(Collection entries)
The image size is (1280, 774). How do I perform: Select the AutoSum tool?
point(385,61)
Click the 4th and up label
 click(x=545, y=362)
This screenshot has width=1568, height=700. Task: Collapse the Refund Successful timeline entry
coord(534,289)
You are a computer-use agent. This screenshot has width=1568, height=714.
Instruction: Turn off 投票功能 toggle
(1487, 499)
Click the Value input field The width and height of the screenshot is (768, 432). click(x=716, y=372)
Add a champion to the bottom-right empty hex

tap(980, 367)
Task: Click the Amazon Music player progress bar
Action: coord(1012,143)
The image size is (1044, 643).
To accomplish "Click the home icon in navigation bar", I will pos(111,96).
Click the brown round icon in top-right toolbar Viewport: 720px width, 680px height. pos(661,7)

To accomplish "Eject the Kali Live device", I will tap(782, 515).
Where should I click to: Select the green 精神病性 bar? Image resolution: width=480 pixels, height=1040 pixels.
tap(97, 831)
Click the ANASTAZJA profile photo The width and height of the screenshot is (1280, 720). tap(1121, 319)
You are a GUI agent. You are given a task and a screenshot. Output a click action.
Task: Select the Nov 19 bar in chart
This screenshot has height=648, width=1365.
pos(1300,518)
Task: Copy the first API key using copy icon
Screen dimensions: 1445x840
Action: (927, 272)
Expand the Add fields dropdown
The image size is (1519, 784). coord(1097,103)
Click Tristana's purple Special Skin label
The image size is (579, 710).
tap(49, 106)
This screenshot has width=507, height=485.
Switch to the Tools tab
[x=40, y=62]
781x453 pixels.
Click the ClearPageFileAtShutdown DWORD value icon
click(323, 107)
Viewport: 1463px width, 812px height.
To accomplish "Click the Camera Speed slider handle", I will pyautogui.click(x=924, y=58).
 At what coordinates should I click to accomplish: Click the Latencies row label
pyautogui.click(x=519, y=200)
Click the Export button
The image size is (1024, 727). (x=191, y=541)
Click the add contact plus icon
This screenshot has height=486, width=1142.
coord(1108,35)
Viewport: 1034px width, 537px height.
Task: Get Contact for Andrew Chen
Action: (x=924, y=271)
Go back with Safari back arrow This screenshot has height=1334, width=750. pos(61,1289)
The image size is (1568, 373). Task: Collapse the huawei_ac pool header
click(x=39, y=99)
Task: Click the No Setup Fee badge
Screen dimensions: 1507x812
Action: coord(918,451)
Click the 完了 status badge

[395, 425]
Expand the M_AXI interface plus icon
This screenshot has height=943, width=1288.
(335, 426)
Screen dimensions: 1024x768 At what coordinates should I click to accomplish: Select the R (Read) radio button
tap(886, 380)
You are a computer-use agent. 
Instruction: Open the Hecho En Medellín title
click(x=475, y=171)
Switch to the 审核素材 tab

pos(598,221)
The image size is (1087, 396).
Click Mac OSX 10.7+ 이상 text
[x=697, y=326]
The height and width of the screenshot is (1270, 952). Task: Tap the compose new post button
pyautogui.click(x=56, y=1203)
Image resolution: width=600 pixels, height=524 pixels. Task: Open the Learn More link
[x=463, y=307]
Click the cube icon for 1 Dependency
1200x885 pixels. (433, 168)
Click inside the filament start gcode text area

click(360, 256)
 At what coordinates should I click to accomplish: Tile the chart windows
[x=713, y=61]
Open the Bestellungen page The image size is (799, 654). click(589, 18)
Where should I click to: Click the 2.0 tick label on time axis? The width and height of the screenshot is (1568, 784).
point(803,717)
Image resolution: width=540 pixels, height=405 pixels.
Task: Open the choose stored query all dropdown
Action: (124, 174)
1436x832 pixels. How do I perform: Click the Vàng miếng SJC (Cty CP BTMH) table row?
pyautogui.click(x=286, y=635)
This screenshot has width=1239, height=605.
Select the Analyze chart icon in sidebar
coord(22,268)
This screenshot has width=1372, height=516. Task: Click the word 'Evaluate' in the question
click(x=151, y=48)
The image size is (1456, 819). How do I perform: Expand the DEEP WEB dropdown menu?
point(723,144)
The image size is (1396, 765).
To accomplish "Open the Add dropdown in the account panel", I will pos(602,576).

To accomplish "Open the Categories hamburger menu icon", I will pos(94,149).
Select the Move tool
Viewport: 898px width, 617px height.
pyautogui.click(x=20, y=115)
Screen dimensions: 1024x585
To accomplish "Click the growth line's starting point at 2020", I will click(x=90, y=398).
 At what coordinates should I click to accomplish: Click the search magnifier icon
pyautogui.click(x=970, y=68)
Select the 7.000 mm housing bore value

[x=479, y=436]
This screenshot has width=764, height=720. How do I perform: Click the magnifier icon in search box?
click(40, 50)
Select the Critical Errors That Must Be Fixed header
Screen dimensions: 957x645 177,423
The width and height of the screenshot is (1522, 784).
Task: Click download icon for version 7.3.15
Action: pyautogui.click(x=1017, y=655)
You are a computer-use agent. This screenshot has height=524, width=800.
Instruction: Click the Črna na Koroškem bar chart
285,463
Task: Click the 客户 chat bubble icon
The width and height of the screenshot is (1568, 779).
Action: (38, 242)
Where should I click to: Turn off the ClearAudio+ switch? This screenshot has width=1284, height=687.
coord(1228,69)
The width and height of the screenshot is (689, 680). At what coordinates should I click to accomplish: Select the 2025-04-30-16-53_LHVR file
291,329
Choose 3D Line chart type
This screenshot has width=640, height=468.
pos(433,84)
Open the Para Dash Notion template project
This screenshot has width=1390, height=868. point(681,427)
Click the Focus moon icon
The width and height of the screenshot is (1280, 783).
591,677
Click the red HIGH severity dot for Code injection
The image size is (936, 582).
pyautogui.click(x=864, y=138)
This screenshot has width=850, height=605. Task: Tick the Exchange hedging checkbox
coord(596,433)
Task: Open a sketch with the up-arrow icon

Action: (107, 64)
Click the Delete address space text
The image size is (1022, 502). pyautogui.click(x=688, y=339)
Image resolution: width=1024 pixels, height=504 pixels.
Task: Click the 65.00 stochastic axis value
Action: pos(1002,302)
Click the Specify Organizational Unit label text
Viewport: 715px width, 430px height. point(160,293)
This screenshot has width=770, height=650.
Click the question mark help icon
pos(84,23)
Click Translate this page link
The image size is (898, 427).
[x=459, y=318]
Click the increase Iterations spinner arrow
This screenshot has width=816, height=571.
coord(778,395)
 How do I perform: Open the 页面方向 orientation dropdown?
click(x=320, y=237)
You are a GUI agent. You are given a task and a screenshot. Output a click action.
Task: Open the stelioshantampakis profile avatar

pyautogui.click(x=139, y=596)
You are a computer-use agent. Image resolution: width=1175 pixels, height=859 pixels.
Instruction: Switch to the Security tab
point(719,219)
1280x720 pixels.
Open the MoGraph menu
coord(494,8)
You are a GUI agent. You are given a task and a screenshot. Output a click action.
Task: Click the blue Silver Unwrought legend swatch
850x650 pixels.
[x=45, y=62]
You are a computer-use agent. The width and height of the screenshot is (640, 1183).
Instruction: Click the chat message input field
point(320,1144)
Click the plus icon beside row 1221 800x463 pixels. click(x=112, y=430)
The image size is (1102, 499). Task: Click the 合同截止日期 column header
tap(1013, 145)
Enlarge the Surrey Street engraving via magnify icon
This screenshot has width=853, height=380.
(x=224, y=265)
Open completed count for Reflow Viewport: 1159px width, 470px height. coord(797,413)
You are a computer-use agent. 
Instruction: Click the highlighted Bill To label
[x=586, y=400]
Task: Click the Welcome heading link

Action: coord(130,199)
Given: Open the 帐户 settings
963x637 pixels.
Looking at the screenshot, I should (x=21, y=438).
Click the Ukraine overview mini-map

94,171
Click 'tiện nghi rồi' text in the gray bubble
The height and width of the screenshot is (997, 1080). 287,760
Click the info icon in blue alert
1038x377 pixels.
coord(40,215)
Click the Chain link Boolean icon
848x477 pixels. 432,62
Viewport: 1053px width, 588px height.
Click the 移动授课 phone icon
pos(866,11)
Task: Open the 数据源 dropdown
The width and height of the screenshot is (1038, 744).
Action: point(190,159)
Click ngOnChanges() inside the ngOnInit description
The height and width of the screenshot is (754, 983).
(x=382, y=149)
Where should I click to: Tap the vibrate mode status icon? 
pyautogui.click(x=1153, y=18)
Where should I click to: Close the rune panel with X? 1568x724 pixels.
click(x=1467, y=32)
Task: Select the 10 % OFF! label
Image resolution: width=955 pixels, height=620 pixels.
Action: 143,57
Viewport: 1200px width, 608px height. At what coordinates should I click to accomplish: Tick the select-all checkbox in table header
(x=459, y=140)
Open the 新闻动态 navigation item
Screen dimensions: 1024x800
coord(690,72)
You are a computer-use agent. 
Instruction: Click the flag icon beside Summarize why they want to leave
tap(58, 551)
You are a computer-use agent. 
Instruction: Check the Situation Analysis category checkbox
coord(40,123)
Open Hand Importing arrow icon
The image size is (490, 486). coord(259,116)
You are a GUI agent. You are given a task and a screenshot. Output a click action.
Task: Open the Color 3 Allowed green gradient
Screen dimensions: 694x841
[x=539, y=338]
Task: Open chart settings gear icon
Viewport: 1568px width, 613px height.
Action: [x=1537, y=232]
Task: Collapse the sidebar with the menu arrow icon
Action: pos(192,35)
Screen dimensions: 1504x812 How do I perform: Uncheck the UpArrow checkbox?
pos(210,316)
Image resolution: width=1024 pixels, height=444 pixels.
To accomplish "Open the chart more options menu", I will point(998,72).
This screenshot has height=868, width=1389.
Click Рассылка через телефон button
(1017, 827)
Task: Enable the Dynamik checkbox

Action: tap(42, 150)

Activity: The range runs from the line above containing "Instruction: Switch to the Security tab" to the line containing "Click the plus", inclusive. Restate those lines word for word and no others.

Response below:
Instruction: Switch to the Security tab
point(719,219)
1280x720 pixels.
Open the MoGraph menu
coord(494,8)
You are a GUI agent. You are given a task and a screenshot. Output a click action.
Task: Click the blue Silver Unwrought legend swatch
850x650 pixels.
[x=45, y=62]
You are a computer-use agent. The width and height of the screenshot is (640, 1183).
Instruction: Click the chat message input field
point(320,1144)
Click the plus icon beside row 1221 800x463 pixels. click(x=112, y=430)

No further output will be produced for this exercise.